Langgam-langgam urban: tuts papan ketik, orkestra klakson mobil, denting elevator, detak detik-detik jam dinding, melodi subtil yang menggema di lounge jelang tengah malam... Siapa sangka semuanya datang dari tabuh-tabuhan barungan Gamelan Salukat, kelompok gamelan asal Bali besutan Dewa Alit, salah satu seniman penampil dalam Salihara International Performing-Arts Festival (SIPFest) 2024.
Gamelan Salukat membawakan pertunjukan karawitan bertajuk Chasing the Phantom. Gelaran di Jakarta ini menjadi debut perdana dimainkannya set barungan kreasi Dewa Alit di luar Pulau Bali. Seluruh alat musik dikriya sendiri dan disetel khusus untuk memainkan titi nada kontemporer, melintasi limitasi laras pentatonik tradisional. "Ini sistemnya berbeda, tidak sama dengan gamelan Bali... Berbeda cara pandang," jelas Dewa Alit kepada DEWI.
Hasilnya adalah langgam posmodern yang rancak, melampaui lantunan tradisi. Tiga repertoar gubahan Dewa Alit mengadu permainan wilah dan pencon dalam sebuah asimetri tala yang rancak. Tempo molah-malih dalam kresendo dan dekresendo yang tidak dinyana-nyana, pun beralih dengan halusnya. Komposisi Gamelan Salukat memang cenderung kompleks, dengan irama musik yang berubah-ubah dalam waktu singkat dan ritme yang tidak biasa.

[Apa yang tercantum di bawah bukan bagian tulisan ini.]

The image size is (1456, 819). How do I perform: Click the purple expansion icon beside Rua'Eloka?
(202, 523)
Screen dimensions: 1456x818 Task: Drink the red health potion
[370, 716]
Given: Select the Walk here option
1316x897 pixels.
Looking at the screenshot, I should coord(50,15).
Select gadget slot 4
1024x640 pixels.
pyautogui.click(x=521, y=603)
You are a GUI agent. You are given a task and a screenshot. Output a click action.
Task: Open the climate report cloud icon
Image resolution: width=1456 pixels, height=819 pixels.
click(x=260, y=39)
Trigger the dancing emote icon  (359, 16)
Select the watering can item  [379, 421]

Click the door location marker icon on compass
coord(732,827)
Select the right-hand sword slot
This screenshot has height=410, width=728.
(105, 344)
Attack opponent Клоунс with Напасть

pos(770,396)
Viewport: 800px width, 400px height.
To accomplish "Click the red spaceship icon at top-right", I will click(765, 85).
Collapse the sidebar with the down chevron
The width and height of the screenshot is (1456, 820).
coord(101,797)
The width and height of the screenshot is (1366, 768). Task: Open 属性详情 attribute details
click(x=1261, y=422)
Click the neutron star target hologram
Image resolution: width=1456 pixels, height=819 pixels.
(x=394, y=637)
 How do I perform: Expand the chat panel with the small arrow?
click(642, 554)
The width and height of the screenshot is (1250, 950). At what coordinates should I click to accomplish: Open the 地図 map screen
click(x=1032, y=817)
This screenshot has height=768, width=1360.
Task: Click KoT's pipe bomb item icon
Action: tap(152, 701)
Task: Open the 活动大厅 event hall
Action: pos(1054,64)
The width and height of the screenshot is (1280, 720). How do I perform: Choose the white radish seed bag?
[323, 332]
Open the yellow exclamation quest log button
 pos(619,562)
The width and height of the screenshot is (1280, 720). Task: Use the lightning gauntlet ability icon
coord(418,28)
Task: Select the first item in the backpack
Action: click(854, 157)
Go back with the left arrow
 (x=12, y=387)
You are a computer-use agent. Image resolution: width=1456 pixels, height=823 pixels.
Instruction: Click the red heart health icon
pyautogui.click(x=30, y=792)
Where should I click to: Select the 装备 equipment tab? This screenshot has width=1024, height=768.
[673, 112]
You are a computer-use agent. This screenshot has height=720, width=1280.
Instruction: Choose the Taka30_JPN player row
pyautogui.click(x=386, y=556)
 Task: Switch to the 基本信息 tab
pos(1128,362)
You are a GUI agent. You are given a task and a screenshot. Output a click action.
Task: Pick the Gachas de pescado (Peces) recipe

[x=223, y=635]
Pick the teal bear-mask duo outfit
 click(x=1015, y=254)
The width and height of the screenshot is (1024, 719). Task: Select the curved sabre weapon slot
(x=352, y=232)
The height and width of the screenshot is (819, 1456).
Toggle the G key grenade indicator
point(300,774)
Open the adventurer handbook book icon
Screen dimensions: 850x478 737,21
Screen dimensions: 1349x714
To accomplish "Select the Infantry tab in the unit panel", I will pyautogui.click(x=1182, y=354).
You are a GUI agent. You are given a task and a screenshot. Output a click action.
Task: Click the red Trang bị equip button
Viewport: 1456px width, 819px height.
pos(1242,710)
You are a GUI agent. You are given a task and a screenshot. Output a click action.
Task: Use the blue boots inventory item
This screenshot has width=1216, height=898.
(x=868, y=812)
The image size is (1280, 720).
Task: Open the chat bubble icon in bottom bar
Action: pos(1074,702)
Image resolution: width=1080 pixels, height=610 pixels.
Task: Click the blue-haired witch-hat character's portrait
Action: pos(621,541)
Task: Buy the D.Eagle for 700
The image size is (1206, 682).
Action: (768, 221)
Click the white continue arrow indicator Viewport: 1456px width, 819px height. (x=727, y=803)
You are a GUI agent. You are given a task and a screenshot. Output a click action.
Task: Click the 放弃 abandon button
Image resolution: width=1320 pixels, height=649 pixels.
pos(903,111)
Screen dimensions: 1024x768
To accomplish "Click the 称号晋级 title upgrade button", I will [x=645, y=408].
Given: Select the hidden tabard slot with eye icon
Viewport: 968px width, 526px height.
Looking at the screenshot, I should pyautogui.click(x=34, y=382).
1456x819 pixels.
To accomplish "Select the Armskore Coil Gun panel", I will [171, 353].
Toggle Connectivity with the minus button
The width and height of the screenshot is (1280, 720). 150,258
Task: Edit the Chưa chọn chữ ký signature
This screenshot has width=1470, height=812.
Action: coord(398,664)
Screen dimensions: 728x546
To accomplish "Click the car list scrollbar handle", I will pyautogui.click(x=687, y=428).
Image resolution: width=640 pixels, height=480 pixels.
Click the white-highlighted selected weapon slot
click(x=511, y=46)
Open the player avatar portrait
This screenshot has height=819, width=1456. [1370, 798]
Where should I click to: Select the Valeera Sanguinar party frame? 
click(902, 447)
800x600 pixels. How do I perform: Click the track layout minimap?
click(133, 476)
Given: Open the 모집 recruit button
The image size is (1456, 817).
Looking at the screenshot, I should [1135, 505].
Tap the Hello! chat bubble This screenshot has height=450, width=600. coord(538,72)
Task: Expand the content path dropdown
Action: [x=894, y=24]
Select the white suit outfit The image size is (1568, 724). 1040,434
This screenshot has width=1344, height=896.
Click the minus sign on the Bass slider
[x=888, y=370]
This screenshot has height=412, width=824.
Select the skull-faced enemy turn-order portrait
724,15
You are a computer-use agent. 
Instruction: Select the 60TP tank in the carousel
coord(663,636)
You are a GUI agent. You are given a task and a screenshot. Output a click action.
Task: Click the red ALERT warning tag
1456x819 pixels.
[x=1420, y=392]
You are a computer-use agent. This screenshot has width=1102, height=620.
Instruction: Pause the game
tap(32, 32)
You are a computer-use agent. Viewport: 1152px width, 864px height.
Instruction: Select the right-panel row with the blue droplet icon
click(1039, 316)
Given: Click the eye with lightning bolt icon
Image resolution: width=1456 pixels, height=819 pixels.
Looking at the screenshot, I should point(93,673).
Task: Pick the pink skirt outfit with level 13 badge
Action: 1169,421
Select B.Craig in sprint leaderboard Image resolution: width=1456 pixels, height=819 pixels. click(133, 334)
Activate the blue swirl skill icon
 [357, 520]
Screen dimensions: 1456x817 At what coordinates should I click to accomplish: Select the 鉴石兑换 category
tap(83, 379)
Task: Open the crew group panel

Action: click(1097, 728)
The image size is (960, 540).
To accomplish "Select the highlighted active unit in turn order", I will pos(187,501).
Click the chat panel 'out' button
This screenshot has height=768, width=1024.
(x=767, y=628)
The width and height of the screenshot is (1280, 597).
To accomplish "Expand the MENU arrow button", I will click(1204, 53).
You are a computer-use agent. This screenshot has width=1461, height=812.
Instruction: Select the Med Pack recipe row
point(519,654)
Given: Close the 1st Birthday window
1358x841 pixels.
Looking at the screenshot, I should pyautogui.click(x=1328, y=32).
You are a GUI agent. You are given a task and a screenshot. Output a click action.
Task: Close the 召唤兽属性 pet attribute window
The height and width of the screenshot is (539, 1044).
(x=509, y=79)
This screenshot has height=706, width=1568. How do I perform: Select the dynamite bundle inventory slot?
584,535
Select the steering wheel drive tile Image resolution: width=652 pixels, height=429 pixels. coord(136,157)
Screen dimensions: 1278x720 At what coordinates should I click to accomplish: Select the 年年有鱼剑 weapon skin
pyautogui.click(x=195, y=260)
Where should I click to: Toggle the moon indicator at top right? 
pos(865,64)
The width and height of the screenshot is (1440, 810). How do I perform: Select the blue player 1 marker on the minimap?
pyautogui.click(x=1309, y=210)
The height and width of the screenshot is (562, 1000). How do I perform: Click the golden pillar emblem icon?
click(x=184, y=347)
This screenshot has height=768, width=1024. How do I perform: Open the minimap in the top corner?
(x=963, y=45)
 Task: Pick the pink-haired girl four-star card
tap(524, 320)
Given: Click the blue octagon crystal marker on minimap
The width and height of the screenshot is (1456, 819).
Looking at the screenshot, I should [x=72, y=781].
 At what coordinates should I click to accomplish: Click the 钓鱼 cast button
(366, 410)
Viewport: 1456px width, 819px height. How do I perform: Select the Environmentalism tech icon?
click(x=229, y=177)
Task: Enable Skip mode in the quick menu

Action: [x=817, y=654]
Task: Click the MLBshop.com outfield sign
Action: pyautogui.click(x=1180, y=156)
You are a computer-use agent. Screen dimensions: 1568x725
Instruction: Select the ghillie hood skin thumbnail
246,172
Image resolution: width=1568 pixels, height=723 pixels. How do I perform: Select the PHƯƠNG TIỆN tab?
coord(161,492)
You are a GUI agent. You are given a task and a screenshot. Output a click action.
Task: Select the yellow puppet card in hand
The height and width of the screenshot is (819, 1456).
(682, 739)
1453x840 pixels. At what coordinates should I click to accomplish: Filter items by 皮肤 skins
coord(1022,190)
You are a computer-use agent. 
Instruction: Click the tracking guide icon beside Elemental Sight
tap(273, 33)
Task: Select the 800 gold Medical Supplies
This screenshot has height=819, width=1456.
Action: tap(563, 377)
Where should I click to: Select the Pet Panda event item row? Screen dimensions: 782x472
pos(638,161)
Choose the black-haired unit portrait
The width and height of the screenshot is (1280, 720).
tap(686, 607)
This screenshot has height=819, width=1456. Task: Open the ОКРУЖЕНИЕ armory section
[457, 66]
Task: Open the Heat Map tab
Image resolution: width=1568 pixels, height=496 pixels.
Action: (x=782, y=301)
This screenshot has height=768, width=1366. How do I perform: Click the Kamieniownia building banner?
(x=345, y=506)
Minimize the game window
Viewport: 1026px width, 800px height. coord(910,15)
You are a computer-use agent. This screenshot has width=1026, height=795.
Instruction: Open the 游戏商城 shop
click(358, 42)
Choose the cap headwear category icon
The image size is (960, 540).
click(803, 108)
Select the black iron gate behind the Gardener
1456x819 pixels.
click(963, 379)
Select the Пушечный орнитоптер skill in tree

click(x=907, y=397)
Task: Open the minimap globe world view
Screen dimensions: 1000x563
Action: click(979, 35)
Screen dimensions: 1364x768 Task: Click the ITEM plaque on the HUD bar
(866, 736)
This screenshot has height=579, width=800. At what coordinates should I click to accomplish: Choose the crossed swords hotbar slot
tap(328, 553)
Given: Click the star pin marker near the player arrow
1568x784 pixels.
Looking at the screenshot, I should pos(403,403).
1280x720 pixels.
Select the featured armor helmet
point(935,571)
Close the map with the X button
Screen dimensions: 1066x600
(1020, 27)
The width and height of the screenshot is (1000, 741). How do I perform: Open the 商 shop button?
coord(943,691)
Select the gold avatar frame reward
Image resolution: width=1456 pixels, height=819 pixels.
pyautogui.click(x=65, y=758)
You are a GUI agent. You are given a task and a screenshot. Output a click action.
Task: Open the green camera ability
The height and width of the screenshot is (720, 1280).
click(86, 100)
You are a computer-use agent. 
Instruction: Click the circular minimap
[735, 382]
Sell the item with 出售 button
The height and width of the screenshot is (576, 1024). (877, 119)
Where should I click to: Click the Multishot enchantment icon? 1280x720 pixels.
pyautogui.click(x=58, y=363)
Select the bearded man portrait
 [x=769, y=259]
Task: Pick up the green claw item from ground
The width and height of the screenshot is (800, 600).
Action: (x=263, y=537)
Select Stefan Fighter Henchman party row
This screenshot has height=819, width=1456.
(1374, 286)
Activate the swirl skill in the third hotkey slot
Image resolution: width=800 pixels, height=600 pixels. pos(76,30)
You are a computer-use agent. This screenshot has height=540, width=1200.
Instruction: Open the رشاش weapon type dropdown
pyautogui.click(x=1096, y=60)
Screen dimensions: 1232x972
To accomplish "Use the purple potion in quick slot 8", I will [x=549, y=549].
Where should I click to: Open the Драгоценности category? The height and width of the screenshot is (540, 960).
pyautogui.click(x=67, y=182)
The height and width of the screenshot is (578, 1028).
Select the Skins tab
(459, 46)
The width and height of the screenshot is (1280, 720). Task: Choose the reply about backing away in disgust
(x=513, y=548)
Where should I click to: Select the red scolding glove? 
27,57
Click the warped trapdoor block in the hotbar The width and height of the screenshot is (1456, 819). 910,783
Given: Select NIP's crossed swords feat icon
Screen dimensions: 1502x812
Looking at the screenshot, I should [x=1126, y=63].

Tembang pertama berjudul Ngejuk Memedi membuka penampilan dengan apiknya, memperkenalkan eksplorasi laras Gamelan Salukat dalam unsur-unsur baru ekspresi musik. Tembang kedua, Likad, menyitir istilah Bali yang merujuk kepada situasi mencemaskan. Dengung-dengung sumbang bertalu, seakan memberikan nada bagi keresahan masa pandemi. Repertoar ditutup dengan Siklus, menyempurnakan alun-alunan yang berdendang.
Pun, Chasing the Phantom menghadirkan lebih daripada sekadar musik. Set barungan ditata apik di atas panggung, dengan set wilah di satu sisi dan set pencon di seberangnya; ditengahi oleh kendang ganda, ceng-ceng tunggal, dan instalasi gong-gong besar. Ketika dimainkan, seluruh penabuh nampak seakan menari dengan gesit genggam dan jemari.
Dewa Alit turut berkreasi dengan cara memainkan alat. Pemade dan kantilan diketuk dengan gagang pemukul alih-alih palunya, sementara gong dikerik dengan seret-seretan pemukul. Satu momen yang mencengangkan adalah ketika pemain kemudian mengeluarkan ikat-ikatan surai seperti senar rebab dan menggesekkannya ke bilah-bilah wilah. Dengung syahdu laiknya biola dan cello menggema ke seantero ruangan dalam melodi yang khidmat. Pun, pertaruhan Dewa Alit terbayar tuntas, ketika seantero ruang pertunjukan Teater Salihara menggemuruh dengan standing ovation tak sudah-sudah.
Gamelan Salukat besutan Dewa Alit hanyalah satu dari banyak seniman pertunjukan lain yang tampil di Salihara International Performing-Arts (SIPFest) 2024. Dengan tajuk "Orde Seni Baru," SIPFest 2024 menghadirkan kelompok-kelompok seniman penampil dari seluruh dunia untuk menghadirkan pendekatan alternatif terhadap disiplin seni yang dimainkan. Sejumlah nama yang telah dan akan tampil antara lain adalah Lucy Guerin, CCOTBBAT, Chong Kee Yong & Ensemble Studio C, Jason Mountario & Trio, Numen Company, Jecko Siompo, Megatruh Banyu Mili, Annastasya Verina, dan Teater Koma.
SIPFest masih digelar hingga 31 Agustus 2024 di Komunitas Salihara Arts Center, Jl. Salihara 16, Pasar Minggu, Jakarta Selatan.